> PROBLEM 1:
In the passage on astronauts' eyes and brains below, how many astronauts were studied?
> PROBLEM 2:
Using the passage on astronauts' eyes and brains below, say whether each statement agrees with it, and quote the words that decide: (a) Larry Kramer works at the University of Texas Medical School at Houston. (b) The worst symptoms appeared in astronauts who spent shorter periods in space. (c) Kramer and NASA scientists think low gravity in space is causing the condition.

> EXCERPT PROVIDED:
···

For now, forget buying a pod on Newt Gingrich's moon colony—besides the technological hurdles, new research suggests that the human body might not have what it takes to cut it in space for long periods of time.
A study of 27 astronauts found that nearly all of their eyes and brains showed abnormalities after returning from space. Lead researcher Larry Kramer of the University of Texas Medical School at Houston, says the abnormalities are caused by increased pressure in the brain that's consistent with idiopathic intercranial hypertension, a disease on earth without a known cause. Astronauts who were in space for longer periods of time showed the worst symptoms, which include altered vision, displaced pituitary gland, and swelling of the optic nerve.
Kramer and NASA scientists believe the astronauts' exposure to the low-gravity environment in space is causing the condition.
"We have indications that the severity and incidence goes up with time," Kramer says.

···

> EXERCISE DATA:
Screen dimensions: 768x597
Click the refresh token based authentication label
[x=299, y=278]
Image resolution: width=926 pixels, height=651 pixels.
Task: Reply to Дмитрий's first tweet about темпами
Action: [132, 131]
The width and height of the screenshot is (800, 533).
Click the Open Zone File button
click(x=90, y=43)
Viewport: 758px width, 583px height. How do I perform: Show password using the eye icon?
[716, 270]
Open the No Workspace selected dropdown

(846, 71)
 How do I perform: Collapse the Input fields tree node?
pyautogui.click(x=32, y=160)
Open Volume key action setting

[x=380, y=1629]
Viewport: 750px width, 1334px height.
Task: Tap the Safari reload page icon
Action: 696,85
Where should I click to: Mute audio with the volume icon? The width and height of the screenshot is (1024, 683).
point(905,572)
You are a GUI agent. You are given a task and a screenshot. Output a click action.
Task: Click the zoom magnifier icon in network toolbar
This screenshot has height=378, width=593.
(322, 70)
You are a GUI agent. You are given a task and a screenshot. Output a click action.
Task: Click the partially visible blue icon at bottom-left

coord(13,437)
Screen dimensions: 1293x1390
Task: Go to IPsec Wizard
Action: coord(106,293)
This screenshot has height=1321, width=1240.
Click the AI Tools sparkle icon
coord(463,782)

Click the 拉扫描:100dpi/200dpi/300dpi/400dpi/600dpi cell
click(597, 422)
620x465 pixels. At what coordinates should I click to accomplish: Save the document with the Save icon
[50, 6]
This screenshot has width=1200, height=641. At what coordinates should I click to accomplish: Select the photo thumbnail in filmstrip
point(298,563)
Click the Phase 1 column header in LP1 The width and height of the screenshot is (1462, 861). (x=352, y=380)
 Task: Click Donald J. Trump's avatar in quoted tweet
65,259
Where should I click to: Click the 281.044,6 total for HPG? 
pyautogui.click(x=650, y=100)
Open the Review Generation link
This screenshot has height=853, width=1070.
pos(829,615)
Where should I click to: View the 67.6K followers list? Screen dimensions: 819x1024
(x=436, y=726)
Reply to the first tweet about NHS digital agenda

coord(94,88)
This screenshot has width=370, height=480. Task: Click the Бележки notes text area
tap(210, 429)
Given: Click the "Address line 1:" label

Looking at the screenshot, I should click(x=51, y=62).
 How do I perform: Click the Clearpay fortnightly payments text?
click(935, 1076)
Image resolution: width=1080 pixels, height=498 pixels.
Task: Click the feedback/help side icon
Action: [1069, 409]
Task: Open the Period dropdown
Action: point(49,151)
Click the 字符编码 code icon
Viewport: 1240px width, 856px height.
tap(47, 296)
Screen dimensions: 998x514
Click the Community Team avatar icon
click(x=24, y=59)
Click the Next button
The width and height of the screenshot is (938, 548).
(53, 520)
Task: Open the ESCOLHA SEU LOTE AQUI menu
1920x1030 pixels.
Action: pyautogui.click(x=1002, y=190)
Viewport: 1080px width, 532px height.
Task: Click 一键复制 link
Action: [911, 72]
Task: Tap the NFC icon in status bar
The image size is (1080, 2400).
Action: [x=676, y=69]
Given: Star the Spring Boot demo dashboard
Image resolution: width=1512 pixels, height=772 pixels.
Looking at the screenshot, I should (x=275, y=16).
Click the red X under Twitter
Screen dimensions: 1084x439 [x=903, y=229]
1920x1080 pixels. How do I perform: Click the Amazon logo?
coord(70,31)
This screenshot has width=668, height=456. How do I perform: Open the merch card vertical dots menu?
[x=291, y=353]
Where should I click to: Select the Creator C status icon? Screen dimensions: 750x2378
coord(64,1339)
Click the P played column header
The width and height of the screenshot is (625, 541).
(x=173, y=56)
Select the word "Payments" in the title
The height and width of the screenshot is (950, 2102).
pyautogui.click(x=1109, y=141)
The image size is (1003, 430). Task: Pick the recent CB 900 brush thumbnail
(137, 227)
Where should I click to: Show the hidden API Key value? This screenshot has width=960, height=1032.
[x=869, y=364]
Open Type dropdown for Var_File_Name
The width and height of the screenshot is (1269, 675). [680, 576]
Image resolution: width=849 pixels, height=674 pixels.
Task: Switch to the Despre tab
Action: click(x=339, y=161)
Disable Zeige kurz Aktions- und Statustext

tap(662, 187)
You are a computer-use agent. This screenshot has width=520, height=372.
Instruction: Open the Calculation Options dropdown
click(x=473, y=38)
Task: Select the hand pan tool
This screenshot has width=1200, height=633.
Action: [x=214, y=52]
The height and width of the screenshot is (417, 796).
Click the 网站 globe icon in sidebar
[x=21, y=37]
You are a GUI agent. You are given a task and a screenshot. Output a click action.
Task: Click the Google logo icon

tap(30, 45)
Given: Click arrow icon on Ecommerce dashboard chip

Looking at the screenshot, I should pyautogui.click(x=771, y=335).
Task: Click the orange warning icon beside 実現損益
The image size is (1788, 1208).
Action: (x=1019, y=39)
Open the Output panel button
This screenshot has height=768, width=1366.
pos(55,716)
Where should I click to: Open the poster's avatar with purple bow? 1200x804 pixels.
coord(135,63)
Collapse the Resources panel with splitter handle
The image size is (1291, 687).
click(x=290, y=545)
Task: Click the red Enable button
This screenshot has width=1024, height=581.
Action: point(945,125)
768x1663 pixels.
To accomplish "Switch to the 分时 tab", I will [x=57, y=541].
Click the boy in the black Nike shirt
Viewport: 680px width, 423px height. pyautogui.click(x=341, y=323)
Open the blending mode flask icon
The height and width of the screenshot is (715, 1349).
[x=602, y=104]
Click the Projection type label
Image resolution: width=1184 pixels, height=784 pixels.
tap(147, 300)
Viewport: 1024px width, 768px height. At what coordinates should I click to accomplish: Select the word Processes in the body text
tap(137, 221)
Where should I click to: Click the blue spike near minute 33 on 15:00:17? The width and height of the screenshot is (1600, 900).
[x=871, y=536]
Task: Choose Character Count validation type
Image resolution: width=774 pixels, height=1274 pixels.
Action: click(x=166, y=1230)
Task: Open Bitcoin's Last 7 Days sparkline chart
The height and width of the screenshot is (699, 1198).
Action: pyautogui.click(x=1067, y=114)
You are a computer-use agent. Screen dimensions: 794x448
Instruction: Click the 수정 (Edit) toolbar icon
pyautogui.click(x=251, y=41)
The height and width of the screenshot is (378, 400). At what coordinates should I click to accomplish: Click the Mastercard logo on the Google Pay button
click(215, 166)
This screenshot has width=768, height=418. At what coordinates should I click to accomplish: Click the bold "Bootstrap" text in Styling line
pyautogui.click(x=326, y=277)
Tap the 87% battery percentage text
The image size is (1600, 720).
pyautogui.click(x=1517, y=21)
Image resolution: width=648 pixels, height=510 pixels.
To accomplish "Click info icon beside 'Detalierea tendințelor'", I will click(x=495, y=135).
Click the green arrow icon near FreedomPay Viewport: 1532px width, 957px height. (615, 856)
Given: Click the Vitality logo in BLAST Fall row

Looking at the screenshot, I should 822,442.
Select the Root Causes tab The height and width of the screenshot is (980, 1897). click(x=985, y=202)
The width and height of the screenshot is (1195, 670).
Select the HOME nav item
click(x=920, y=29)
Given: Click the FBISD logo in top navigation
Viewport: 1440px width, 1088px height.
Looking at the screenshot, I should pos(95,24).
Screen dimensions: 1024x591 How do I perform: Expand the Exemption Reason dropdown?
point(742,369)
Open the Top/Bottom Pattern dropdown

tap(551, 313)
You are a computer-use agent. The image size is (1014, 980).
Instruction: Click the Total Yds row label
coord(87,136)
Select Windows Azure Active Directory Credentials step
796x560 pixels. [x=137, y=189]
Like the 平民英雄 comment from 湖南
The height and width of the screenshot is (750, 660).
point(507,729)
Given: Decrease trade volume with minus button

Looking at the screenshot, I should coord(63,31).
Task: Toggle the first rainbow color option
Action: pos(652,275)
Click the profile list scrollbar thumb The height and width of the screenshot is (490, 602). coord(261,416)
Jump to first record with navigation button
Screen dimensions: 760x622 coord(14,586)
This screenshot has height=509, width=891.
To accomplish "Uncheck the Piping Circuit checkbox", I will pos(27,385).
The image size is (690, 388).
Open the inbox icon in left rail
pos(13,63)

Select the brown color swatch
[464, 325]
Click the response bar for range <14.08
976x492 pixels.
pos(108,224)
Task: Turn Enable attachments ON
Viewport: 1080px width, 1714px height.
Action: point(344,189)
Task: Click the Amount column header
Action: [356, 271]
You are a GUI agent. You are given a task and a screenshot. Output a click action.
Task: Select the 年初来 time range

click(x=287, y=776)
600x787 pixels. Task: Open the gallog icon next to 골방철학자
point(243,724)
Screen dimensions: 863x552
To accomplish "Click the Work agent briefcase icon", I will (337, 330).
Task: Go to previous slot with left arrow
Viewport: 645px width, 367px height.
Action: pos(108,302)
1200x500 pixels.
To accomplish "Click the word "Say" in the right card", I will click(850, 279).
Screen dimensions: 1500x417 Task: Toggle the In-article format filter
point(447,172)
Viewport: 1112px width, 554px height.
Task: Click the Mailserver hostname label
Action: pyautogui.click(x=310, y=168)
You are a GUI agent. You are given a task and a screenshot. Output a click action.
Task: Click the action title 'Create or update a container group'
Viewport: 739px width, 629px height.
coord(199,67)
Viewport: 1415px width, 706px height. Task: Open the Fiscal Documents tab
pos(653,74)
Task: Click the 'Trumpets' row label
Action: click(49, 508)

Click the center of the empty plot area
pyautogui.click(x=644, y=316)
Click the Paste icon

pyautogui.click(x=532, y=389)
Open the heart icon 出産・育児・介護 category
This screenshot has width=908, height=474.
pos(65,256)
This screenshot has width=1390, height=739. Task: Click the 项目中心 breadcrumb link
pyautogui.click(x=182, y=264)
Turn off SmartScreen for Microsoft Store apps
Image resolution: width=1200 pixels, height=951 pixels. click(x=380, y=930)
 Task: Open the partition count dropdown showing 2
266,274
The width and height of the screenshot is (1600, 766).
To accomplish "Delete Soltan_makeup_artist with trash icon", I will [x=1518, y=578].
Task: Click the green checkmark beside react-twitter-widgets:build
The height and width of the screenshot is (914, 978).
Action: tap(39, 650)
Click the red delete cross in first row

···

> RESPONSE AREA 1:
27 astronauts.

> RESPONSE AREA 2:
(a) Yes: "Lead researcher Larry Kramer of the University of Texas Medical School at Houston"
(b) No: "Astronauts who were in space for longer periods of time showed the worst symptoms"
(c) Yes: "Kramer and NASA scientists believe the astronauts' exposure to the low-gravity environment in space is causing the condition."